→ **BRIEF**
Only lines with the string "size" should be returned from the data below.

→ **RECORDED INFORMATION**

================================

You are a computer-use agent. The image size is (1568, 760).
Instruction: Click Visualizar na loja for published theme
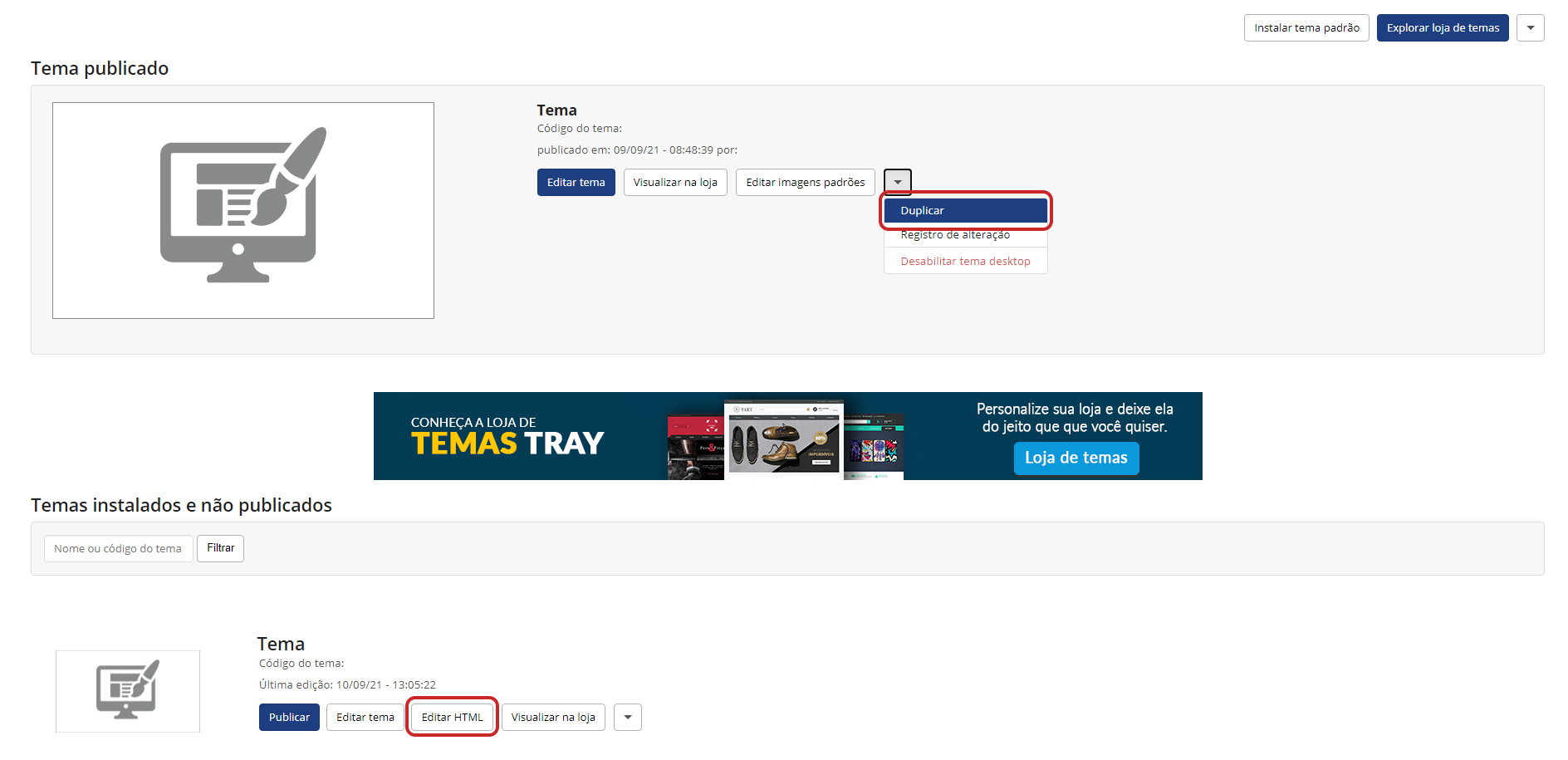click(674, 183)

================================

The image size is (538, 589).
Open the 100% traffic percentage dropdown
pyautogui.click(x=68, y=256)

================================

→ **ANSWER SPACE**
You are a computer-use agent. The image size is (1568, 760).
The image size is (538, 589).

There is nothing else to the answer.